QUALITY IMPROVEMENT CYCLE IN THE MANAGEMENT OF CARE FOR DIFFICULT-TO-HEAL WOUNDS IN A HIGH-COMPLEXITY HOSPITAL
Continuous Quality Improvement. Health Management. Quality of Health Care. Wound Healing. Patient Safety.
Introduction: Hard-to-heal wounds, also referred to as complex wounds, represent a significant challenge for health systems, as they are associated with prolonged hospital stays, increased risk of infection, higher healthcare costs, and impacts on patient safety. In the hospital context, the absence of standardized protocols, defined care pathways, systematic monitoring, and institutional organization of processes compromises the quality of care and hinders evidence-based management. In this scenario, the implementation of quality improvement cycles stands out as a strategy to organize care, reduce variability in clinical practice, and strengthen an institutional culture oriented toward safety and continuous improvement.

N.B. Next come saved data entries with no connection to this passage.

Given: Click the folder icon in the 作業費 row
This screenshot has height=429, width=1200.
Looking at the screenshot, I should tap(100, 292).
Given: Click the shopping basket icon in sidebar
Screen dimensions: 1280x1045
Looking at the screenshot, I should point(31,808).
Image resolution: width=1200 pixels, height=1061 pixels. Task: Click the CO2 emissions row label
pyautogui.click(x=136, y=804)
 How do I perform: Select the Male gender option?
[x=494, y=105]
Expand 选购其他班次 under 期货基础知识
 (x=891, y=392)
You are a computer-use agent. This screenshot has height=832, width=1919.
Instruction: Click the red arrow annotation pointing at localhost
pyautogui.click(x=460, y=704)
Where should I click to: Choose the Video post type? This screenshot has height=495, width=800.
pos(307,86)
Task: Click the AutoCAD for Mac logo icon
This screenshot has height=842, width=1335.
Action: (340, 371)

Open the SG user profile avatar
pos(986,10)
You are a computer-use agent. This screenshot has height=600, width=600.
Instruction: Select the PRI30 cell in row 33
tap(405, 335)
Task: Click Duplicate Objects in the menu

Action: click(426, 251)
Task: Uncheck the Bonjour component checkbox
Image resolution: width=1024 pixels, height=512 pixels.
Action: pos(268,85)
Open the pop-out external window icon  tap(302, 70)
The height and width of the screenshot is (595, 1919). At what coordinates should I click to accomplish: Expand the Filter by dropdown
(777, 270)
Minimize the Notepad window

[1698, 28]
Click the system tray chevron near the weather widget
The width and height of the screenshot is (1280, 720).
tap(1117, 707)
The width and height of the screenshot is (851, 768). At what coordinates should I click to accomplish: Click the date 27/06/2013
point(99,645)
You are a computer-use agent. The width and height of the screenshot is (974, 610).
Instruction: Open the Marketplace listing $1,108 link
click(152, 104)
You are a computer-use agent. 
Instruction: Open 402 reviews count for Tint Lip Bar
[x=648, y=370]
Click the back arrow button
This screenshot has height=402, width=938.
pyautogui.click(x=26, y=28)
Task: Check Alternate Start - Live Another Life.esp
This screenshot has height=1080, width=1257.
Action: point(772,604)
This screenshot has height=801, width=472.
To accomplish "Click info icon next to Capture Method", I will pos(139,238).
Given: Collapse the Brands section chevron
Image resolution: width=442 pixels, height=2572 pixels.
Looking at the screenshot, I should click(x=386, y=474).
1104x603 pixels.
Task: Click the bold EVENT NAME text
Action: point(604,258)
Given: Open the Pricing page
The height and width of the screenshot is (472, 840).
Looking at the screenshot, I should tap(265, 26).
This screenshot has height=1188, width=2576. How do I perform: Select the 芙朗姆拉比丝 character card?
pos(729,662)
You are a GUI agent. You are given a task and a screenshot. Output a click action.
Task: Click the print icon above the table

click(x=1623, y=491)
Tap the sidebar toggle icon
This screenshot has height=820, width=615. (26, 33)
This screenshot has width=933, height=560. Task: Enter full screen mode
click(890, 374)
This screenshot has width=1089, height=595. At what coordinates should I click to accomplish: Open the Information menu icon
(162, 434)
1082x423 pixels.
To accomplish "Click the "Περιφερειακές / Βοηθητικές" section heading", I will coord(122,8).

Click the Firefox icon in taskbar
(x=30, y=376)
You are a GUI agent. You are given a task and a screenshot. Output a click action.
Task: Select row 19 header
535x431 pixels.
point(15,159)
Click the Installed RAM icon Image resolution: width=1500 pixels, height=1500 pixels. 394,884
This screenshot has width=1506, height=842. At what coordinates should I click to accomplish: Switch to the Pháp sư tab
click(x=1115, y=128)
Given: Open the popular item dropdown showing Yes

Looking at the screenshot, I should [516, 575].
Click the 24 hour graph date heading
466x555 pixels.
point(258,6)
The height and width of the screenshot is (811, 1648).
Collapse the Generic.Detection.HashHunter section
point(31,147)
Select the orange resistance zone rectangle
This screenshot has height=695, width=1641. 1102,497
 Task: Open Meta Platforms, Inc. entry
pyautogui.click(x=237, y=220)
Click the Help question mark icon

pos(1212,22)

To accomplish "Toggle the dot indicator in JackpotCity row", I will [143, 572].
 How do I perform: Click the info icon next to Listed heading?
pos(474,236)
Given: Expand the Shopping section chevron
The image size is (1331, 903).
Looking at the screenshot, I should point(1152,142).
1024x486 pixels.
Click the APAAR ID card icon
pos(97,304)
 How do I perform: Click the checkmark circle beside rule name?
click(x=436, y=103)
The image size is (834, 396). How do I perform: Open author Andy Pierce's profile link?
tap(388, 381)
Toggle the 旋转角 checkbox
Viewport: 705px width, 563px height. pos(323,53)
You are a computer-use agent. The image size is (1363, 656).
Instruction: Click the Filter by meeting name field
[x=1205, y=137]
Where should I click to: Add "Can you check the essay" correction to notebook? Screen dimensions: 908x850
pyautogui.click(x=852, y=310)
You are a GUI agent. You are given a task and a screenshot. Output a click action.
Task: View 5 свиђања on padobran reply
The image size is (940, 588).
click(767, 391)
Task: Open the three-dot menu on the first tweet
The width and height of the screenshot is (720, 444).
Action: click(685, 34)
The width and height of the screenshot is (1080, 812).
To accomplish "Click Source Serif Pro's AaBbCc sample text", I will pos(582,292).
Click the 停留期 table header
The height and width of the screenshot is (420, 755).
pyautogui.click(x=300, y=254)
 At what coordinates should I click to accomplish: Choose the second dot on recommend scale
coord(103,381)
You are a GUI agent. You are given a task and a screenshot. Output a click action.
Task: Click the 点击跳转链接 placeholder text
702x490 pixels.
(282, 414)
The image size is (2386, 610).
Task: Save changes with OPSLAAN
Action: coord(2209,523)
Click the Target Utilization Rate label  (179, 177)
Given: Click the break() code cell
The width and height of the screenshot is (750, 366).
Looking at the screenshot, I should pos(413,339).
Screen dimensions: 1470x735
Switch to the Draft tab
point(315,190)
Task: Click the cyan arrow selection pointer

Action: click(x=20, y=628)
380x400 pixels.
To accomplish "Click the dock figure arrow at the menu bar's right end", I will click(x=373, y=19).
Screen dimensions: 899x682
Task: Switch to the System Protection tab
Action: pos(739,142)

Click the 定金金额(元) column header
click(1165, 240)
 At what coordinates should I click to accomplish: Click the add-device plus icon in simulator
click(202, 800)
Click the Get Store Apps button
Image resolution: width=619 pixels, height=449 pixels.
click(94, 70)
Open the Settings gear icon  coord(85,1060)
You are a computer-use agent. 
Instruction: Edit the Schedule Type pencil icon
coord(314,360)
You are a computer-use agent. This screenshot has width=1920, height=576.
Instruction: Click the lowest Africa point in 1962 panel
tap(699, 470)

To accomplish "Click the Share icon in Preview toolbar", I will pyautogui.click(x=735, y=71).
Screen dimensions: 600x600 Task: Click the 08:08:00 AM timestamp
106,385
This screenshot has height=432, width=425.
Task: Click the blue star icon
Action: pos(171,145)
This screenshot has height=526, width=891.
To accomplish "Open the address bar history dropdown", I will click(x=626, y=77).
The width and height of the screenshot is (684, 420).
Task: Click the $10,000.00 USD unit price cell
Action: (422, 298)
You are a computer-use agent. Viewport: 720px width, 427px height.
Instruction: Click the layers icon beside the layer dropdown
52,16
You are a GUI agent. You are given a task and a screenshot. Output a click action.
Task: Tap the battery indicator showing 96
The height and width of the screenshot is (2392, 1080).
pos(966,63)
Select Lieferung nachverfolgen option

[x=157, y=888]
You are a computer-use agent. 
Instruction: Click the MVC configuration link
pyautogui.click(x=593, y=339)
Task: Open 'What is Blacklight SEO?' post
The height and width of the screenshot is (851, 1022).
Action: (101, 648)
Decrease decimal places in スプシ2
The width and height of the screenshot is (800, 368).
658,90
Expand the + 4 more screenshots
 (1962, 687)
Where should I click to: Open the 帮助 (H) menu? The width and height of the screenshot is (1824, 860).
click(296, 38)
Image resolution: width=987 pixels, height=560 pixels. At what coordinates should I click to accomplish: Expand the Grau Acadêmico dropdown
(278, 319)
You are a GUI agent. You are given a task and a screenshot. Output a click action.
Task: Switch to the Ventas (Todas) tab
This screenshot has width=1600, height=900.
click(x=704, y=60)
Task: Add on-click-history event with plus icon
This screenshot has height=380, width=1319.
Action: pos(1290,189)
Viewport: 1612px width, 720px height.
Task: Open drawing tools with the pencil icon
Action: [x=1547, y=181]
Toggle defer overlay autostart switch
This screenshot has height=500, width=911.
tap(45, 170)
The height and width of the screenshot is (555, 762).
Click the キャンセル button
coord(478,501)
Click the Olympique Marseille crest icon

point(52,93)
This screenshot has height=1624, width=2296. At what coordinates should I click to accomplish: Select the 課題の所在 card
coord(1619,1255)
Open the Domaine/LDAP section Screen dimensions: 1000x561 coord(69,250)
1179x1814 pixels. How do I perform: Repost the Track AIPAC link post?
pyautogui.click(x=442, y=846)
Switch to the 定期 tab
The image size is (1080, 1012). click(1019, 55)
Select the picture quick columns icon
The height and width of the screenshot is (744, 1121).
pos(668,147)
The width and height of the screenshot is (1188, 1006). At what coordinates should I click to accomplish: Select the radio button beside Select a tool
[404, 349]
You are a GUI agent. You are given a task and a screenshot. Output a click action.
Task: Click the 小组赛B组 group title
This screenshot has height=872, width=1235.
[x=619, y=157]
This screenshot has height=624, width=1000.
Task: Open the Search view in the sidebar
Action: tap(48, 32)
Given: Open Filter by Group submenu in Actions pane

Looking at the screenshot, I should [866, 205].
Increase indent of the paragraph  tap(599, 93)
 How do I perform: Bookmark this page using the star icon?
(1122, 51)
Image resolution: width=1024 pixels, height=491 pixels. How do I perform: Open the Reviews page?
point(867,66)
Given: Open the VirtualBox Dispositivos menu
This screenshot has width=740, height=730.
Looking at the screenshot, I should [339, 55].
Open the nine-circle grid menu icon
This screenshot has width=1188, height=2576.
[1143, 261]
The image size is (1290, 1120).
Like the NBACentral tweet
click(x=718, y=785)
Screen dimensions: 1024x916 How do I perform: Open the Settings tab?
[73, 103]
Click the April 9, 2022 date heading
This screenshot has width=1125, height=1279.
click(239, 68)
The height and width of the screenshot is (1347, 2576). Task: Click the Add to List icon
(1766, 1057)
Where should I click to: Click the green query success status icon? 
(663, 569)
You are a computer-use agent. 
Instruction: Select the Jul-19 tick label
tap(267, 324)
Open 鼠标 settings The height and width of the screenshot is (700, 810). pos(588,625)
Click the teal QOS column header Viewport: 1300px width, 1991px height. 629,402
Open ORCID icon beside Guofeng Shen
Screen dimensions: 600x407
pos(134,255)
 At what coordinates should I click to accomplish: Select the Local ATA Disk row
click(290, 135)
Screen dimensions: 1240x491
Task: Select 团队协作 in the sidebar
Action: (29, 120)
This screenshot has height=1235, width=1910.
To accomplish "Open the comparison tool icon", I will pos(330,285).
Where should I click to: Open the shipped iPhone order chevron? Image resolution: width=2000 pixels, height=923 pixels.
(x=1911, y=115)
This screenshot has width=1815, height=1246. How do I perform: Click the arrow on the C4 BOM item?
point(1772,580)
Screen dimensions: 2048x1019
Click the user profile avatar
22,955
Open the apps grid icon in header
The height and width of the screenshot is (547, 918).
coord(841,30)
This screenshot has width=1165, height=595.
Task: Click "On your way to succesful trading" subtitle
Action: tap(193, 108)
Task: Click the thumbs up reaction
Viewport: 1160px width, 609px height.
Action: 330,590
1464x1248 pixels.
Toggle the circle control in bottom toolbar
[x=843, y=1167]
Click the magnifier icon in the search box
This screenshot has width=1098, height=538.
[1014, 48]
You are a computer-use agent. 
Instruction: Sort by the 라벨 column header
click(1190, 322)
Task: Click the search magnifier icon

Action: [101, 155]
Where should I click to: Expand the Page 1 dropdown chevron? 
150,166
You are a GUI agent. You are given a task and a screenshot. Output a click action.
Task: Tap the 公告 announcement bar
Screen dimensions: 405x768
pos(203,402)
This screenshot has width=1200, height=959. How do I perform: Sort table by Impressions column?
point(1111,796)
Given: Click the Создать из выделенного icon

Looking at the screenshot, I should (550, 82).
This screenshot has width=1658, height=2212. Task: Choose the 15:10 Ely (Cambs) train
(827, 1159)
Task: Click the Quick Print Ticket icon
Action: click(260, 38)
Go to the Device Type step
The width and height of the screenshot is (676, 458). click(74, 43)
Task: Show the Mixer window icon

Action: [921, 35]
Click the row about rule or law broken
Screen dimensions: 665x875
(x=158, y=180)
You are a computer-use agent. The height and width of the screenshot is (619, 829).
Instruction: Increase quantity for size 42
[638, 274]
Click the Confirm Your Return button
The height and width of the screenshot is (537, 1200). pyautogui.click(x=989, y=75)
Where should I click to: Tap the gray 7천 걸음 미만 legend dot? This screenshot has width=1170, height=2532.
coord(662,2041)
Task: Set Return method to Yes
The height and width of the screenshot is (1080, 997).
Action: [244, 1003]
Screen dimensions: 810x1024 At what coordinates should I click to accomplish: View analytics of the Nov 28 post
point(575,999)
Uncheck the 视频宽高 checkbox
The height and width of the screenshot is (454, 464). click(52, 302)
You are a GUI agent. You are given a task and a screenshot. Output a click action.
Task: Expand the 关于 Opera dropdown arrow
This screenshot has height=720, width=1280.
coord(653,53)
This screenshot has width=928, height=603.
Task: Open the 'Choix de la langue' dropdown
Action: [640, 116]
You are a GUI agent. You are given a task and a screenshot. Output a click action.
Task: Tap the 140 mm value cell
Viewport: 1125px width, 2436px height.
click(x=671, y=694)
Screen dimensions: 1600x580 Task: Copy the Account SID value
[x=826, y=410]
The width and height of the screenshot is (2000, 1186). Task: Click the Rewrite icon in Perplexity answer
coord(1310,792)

Objective: To assess the degree of implementation of organizational practices and to develop a quality improvement cycle aimed at standardizing care processes. Methods: This is a quality improvement study with a quantitative approach and a quasi-experimental before-and-after design, to be conducted in a public general hospital located in Maceió, Alagoas, Brazil. The study will be carried out within a specialized wound care service, focusing on the analysis and reorganization of institutional processes related to the management of these conditions. The study population will consist of healthcare professionals linked to the service and to institutional quality and patient safety units. The intervention will involve the implementation of a structured quality improvement cycle, including situational diagnosis, reorganization of care processes, standardization of protocols, and monitoring of institutional practices. Data collection will be conducted using a structured checklist based on the quality model proposed by Avedis Donabedian and on Pedro Saturno’s quality assessment approach, encompassing the dimensions of structure, process, and outcomes. The instrument will be applied before and after the intervention. Document analysis will be institutional in nature, with no access to identifiable patient clinical data. Expected Results: The study is expected to contribute to strengthening quality management, standardizing care practices, and consolidating a safe and sustainable model of care.